Speaking to a large audience at Asia Society headquarters in New York, Clark presented the recommendations put forth in the Asia Society Task Force report Current Realities and Future Possibilities in Burma: Options for U.S. Policy. The report commends President Obama's new policy of "pragmatic engagement" and offers a detailed strategy that positions the United States to respond effectively and flexibly to the twists and turns that a potential transition in Burma may take. In conjunction with this Task Force report, Asia Society also coordinated a wide-ranging review of Asian policy toward Burma, incorporating perspectives from leading experts in Australia, China, India, Indonesia, Japan, Malaysia, Philippines, Singapore, and Thailand.
General Clark, who served as co-chair of the Task Force, was joined by Task Force Senior Advisor Priscilla Clapp, who provided a nuanced view of political and social developments within Burma in advance of the 2010 elections. She observed that the new government will become "quasi-parliamentary" and, though it will be riddled with ex-military officials, the new constitution requires the participation of civilians and representatives of different nationalities. "It's what happens after the first five years that will tell whether this is a real transition or not," she cautioned.
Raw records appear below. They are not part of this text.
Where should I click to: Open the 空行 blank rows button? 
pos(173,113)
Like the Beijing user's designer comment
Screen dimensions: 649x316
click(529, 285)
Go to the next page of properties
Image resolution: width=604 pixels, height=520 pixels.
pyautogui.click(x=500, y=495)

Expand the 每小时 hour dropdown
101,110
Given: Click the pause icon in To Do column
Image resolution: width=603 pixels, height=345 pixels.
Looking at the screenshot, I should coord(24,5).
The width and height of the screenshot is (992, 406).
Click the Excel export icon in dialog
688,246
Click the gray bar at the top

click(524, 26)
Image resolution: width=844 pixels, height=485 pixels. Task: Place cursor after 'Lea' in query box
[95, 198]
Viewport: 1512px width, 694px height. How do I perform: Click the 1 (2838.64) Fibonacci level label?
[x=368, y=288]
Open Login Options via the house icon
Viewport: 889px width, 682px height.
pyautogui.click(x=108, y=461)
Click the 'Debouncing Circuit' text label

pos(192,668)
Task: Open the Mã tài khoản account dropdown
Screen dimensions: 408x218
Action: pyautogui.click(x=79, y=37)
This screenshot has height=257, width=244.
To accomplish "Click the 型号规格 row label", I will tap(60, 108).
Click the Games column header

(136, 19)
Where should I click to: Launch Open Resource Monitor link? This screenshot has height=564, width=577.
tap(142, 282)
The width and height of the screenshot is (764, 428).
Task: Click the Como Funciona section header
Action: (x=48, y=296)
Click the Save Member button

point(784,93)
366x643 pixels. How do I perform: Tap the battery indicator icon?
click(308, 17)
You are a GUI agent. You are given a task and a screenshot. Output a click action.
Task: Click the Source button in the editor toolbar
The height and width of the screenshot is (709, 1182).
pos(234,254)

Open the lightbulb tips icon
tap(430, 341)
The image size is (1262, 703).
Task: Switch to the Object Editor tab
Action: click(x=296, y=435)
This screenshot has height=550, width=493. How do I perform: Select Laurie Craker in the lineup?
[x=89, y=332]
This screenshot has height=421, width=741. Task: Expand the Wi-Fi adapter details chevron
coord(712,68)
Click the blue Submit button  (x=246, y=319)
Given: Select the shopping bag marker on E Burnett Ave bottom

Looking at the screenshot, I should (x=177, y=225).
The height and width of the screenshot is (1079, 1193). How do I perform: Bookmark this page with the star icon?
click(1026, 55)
Director of Policy Studies at Asia Society and Task Force Project Director Suzanne DiMaggio moderated a discussion that touched on a variety of topics, including the necessity of engaging regional actors in the future U.S. policy toward Burma. General Clark concluded that the United States on its own can have only a limited impact on the course of political developments in Burma. "The United States would be best advised to make collaboration with other concerned governments and international institutions the centerpiece of its policy toward Burma over the long term," he said.